1. Make your own decisions.

2. Give yourself time. You have the right and you are permitted to grieve.

3. If you friends don’t call you, you call them and let them know that you miss them. By
talking openly you will put them at ease because some of them don’t know what to say.

4. Give the child a name so that you are able to identify with a personality.

5. The grieving process can take up to 18 months you to recover emotionally.

6. Do not dwell on negative thoughts because they will take you captive and break you
down. Practise thought control.

7. Read Philippians 4:5-13.

8. Recognise that God is able to help you to grow spiritually through this difficult ordeal.

9. Remember that your other children need you. You cannot afford to live in the past. Set
new goals for you and your family.

10. Speak often to your spouse and affirm your faith and trust in him.

11. Discipline your actions and lifestyle so that an environment of peace and happiness
may permeate your home.

12. Turn this negative into a positive by writing a journal or letter expressing your deep felt
emotions of disappointment. Through this process your will be purging yourself of
damaging thoughts and emotions. If you write a letter place it in a bottle. Cast it into the
sea (you and your spouse may make this a very meaningful means of bring closure to
your hurts).

Remember that God is not to blame for what has transpired. We live in an imperfect world and sometimes things do go wrong. A cut finger –
is numb before it bleeds,
it bleeds before it hurts,
it hurts until it begins to heal,
it forms a scab and itches until
finally the scab is gone and
a small scar is left where
once there was a wound.
Grief is the deepest wound you have
ever had. Like a cut finder,
it goes through stages and leave a scar.
--
- **SHORT PROBLEM 1**
Can you duplicate the grief advice word for word, starting with "6. Do not dwell" and going on through "and your family."?
- **SHORT PROBLEM 2**
Answer these from the grief advice:
(a) How long can the grieving process take?
(b) Which Bible passage does it tell the reader to read?
(c) What should be done with a letter once it is written?
The data that comes after this plays no part in the work.
--
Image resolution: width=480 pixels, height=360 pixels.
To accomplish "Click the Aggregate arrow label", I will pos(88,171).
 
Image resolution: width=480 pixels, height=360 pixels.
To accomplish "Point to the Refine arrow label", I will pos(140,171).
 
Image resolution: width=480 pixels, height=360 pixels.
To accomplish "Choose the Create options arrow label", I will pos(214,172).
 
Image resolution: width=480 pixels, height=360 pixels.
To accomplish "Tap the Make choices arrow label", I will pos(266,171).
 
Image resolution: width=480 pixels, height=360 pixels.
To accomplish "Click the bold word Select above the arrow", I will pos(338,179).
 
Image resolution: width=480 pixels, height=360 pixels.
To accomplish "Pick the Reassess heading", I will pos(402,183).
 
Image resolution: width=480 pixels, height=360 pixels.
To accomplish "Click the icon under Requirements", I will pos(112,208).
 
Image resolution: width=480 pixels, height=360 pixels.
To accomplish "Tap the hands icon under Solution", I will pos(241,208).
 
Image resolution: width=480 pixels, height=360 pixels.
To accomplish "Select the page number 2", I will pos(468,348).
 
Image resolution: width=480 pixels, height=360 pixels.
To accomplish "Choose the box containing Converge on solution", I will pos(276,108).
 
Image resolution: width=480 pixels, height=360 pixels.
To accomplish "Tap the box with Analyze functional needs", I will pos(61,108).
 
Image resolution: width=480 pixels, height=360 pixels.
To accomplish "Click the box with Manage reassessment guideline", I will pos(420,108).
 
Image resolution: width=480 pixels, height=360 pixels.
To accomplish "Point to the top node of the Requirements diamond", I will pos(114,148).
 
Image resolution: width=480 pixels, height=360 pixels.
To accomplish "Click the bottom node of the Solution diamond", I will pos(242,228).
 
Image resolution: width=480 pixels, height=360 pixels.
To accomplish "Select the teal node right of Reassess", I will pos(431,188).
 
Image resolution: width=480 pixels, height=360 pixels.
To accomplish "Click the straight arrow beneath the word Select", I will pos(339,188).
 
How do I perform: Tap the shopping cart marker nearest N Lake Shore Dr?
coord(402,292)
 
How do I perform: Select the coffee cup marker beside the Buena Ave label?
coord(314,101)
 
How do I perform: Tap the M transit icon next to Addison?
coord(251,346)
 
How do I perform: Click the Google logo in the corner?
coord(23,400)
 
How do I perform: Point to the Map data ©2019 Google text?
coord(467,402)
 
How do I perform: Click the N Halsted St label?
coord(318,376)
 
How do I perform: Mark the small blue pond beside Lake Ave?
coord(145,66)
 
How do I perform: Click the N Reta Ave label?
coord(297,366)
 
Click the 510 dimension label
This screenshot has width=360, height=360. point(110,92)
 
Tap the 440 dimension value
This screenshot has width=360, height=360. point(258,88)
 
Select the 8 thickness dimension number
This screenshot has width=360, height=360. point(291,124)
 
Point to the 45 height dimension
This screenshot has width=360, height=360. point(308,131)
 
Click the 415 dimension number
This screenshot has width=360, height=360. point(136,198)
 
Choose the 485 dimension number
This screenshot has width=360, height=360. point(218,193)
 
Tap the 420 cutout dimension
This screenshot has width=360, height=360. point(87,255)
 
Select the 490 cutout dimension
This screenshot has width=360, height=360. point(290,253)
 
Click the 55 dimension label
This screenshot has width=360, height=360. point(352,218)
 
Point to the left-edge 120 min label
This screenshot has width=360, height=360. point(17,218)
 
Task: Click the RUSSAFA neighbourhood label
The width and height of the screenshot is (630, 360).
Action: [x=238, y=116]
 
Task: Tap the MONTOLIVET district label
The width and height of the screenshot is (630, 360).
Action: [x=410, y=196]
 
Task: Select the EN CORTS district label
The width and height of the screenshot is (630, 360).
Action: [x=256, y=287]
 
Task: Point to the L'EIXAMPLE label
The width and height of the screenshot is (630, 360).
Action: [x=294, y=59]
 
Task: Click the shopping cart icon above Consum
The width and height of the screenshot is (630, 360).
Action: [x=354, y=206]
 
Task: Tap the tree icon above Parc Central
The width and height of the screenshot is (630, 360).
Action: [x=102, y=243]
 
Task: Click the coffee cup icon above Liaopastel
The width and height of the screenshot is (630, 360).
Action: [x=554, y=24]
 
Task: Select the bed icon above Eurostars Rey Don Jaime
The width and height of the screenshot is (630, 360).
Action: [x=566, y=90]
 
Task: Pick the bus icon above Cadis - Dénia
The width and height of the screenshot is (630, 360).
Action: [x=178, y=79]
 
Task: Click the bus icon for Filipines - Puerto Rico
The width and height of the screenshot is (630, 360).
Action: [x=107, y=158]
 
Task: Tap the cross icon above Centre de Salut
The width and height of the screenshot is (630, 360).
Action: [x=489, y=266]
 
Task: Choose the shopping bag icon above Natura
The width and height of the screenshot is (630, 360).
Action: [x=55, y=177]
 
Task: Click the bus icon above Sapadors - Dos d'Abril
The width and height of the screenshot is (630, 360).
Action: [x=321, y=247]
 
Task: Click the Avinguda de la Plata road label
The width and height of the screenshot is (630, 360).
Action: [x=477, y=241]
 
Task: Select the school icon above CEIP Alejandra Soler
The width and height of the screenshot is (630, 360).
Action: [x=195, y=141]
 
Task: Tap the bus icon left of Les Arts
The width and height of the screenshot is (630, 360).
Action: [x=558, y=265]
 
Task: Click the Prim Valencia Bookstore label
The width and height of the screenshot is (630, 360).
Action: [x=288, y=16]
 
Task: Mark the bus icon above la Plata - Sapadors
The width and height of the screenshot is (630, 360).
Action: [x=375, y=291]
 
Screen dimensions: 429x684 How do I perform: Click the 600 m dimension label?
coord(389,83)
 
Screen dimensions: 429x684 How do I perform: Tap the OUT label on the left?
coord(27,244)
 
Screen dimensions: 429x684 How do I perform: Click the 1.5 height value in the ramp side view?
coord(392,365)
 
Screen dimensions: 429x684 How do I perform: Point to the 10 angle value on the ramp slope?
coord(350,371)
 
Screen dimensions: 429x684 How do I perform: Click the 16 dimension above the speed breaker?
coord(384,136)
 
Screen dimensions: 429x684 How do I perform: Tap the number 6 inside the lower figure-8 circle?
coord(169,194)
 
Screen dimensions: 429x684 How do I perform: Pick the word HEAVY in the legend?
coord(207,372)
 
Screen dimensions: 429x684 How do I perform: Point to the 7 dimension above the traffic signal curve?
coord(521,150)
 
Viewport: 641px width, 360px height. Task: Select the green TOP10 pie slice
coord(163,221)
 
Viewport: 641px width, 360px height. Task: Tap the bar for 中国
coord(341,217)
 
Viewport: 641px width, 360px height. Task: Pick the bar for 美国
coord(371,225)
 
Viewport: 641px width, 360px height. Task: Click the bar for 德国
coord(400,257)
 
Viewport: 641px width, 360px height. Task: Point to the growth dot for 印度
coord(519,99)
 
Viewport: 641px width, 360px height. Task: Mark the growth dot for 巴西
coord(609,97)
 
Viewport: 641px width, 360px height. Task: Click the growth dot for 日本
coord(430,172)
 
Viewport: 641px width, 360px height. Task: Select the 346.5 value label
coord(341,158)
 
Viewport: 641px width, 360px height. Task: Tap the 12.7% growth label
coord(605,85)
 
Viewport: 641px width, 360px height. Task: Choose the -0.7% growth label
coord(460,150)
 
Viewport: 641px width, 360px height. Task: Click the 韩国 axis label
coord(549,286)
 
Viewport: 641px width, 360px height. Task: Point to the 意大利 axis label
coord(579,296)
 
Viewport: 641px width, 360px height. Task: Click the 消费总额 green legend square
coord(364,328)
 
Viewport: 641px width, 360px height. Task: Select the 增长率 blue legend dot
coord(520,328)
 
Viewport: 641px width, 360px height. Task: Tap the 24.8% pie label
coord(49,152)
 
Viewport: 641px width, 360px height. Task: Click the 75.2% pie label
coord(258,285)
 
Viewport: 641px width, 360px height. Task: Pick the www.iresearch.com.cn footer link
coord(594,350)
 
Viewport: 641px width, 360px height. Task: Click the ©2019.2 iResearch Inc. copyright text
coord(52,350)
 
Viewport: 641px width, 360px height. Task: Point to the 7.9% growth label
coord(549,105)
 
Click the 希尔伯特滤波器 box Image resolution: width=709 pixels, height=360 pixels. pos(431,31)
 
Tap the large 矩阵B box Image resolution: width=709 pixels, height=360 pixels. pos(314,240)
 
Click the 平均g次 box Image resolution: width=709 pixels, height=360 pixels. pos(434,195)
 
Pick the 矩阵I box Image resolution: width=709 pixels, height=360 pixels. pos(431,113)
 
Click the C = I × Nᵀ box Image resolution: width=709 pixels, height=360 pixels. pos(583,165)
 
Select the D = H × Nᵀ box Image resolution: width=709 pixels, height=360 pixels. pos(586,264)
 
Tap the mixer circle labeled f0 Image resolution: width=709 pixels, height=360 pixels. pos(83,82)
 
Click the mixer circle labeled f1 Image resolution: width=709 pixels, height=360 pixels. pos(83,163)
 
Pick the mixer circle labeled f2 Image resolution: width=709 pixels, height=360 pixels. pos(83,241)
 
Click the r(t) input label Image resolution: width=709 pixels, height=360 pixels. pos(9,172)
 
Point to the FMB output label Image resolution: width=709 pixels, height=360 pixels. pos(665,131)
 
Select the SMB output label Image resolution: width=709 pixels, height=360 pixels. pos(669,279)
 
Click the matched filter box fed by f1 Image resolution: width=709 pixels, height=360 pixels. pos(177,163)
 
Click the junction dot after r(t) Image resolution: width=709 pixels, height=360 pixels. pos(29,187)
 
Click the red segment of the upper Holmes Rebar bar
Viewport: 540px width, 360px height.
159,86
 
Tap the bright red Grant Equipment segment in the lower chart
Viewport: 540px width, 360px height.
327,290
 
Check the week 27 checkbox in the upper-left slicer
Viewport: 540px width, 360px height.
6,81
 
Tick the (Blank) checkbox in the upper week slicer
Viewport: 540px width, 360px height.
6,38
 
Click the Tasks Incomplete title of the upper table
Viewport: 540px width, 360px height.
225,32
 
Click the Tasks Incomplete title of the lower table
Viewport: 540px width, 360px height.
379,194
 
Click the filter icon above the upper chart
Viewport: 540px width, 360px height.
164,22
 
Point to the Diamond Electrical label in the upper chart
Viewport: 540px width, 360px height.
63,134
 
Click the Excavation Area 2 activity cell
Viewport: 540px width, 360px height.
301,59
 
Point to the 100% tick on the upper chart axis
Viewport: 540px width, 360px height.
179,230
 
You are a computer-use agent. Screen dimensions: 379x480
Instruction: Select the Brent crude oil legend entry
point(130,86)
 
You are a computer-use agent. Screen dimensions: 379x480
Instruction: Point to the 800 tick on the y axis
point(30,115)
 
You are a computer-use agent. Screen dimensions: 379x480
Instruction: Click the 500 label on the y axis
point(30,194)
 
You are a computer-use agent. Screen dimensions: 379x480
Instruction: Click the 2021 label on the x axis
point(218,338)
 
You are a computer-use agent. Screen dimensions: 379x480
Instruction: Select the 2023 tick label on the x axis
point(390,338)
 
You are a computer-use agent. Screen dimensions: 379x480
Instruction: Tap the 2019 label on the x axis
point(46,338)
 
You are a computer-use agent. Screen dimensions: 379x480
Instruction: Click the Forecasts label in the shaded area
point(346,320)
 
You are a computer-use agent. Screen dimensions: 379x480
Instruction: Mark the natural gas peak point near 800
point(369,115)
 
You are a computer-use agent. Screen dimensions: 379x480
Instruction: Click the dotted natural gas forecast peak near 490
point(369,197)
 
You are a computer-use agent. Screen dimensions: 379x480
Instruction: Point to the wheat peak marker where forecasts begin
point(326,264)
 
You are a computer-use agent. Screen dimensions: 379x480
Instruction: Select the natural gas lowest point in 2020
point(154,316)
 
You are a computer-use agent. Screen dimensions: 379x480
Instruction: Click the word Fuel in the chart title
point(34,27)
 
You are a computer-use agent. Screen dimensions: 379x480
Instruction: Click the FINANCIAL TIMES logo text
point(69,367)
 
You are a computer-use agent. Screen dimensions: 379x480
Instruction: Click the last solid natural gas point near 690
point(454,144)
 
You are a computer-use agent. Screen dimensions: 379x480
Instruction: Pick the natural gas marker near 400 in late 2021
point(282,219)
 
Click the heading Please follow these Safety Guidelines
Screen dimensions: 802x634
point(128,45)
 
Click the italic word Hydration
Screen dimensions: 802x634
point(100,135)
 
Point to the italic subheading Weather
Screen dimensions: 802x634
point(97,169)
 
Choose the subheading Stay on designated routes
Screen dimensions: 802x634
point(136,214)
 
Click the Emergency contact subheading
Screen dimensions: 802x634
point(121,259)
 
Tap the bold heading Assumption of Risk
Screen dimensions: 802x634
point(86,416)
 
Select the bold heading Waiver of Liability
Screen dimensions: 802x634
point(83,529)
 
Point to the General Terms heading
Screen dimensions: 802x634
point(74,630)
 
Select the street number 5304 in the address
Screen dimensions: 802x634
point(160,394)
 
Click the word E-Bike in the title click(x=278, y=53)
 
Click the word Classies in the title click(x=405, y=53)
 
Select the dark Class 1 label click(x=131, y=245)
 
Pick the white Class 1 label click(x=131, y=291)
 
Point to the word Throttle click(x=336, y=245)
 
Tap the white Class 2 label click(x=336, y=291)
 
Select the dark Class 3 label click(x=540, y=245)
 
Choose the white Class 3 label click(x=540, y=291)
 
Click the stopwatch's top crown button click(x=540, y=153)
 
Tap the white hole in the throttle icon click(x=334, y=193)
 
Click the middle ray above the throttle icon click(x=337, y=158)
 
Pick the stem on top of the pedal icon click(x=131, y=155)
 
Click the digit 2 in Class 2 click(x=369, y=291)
--
- **WORKED ANSWER 1**
6. Do not dwell on negative thoughts because they will take you captive and break you
down. Practise thought control.

7. Read Philippians 4:5-13.

8. Recognise that God is able to help you to grow spiritually through this difficult ordeal.

9. Remember that your other children need you. You cannot afford to live in the past. Set
new goals for you and your family.

- **WORKED ANSWER 2**
(a) Up to 18 months.
(b) Philippians 4:5-13.
(c) Place it in a bottle and cast it into the sea.